All cryptocurrencies control their supply. That doesn't mean a supply cap. It can be as simple as emitting only 1 coin per second. That makes it very different from fiat, with its unpredictable supply.
If the satoshi wallet holder would liquidate its position, he/she would do it like Micro Strategy and Tesla, no body really notice it over time. Given bitcoins open ledger and the wallet address its quiet easy to anticipate that traffic. You already have chain analyses tools.
The issue with that is the instant those coins move to a new address people will notice and probably panic.
Crypto is tied to far more esoteric whims. Honestly the Fed has done an absolutely heroic job in the last 20 years and proven the USD to be almost indestructible. Crypto was founded for privacy, not for it's economic foundations which are still nonsense.
The dominant position of the USD on the world stage also might have something to do with the USA having deployed military to more than 150 countries at once and their involvement in regime changes all over the world.

Meanwhile the FED heroically partakes in piling on debt for the futures generations.

When your currency is the world reserve currency you are obligated to take on debt.
It's due to our centuries of issuing and paying off debt.

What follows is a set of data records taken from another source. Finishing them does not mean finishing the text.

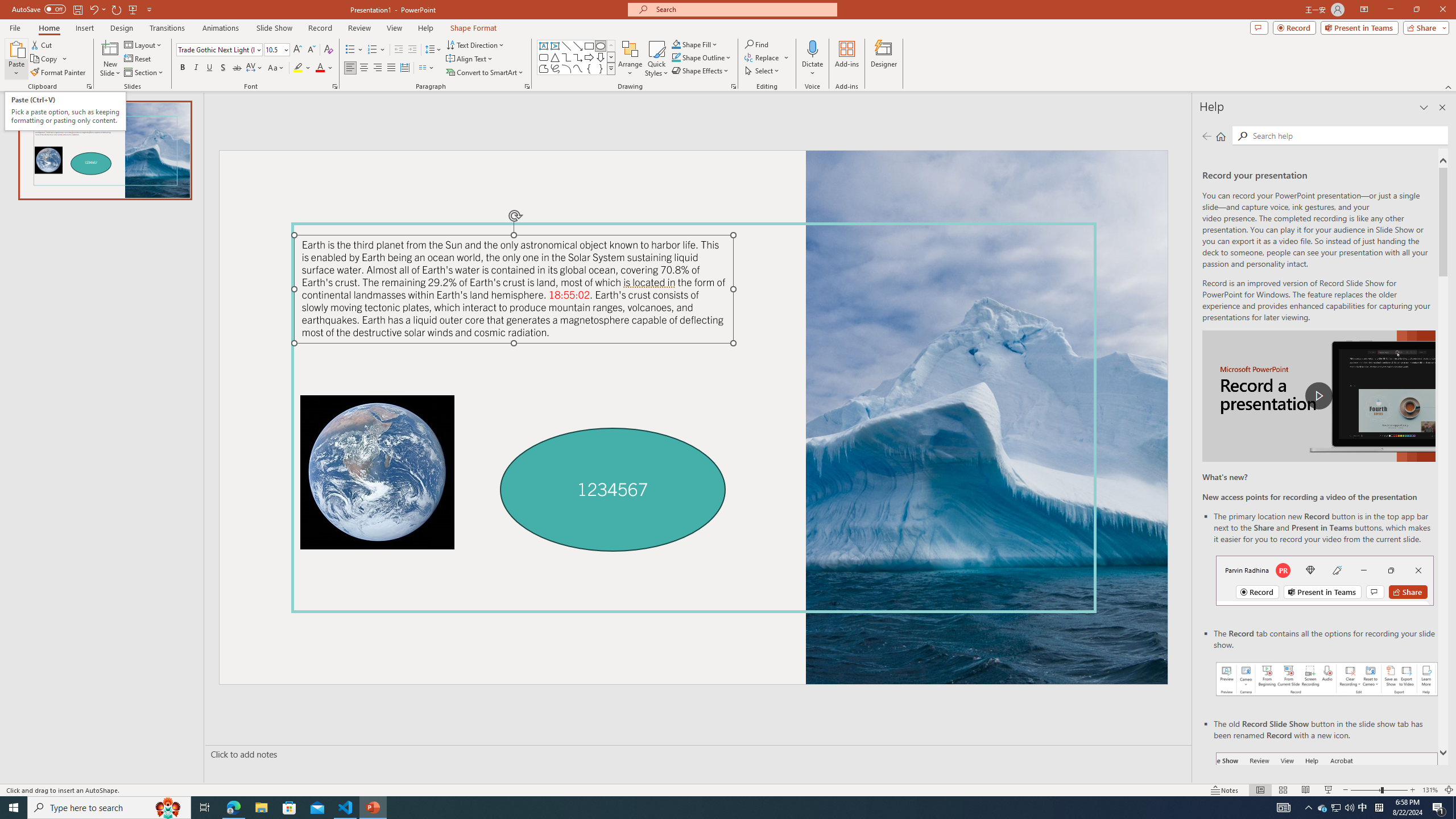
Zoom 131% (1430, 790)
Given the description of an element on the screen output the (x, y) to click on. 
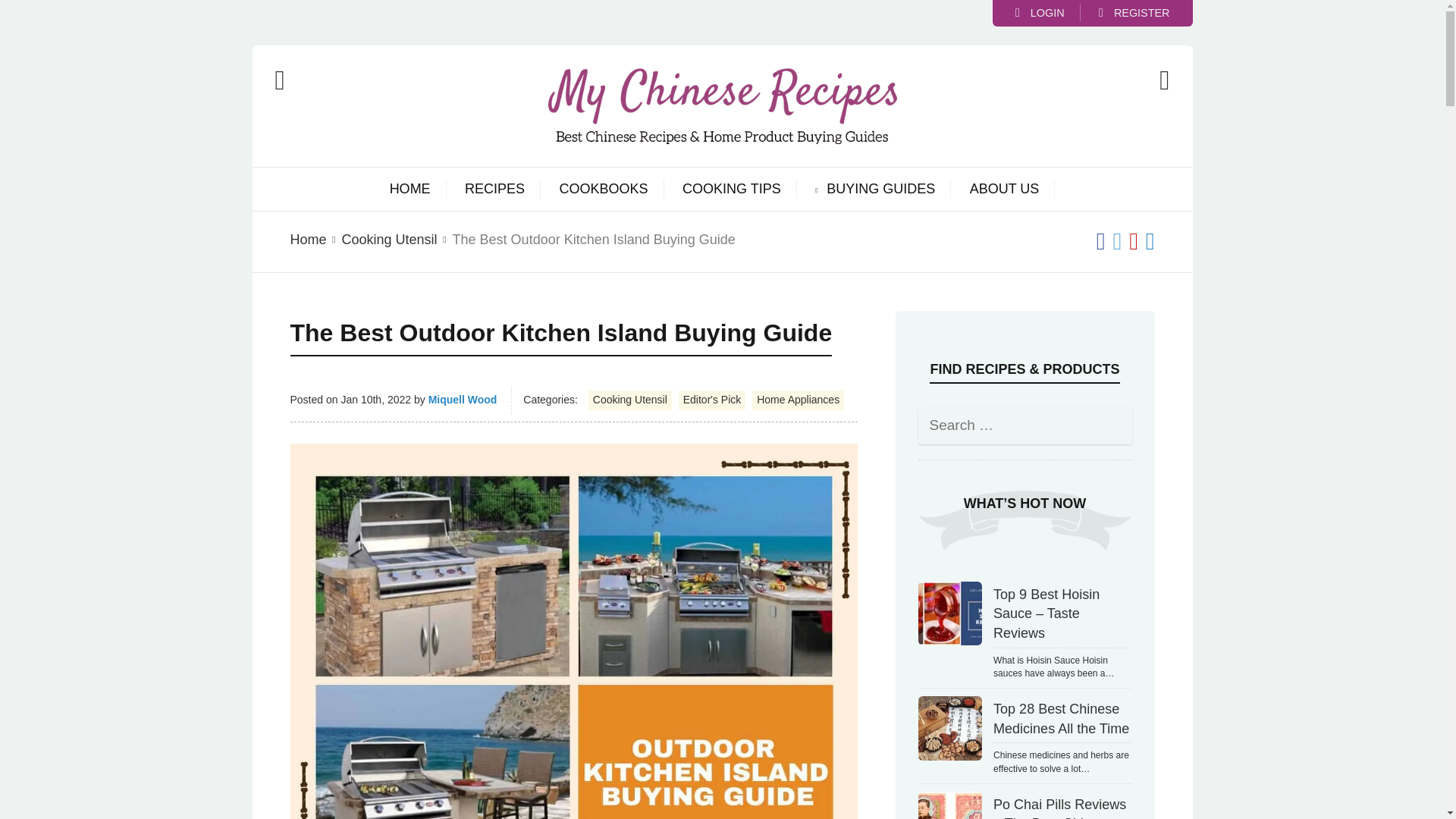
COOKBOOKS (603, 189)
Miquell Wood (462, 399)
COOKING TIPS (731, 189)
HOME (410, 189)
Editor's Pick (711, 400)
Home (307, 240)
LOGIN (1039, 12)
View all posts in Cooking Utensil (390, 240)
Home Appliances (798, 400)
Cooking Utensil (390, 240)
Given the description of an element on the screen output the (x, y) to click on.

No one is buying Treasuries because of our foreign policy.
It's not so much that it's tied to esoteric whims but that it would destroy the economy if at some point were to become the primary currency, just like the gold standard did.
Printing tons of money is not “heroic”. There is nothing difficult about handing out trillions of dollars.
Handing out trillions of dollars at the right time to prevent a disaster is pretty heroic. Crypto is handed out to whoever has the most GPU power.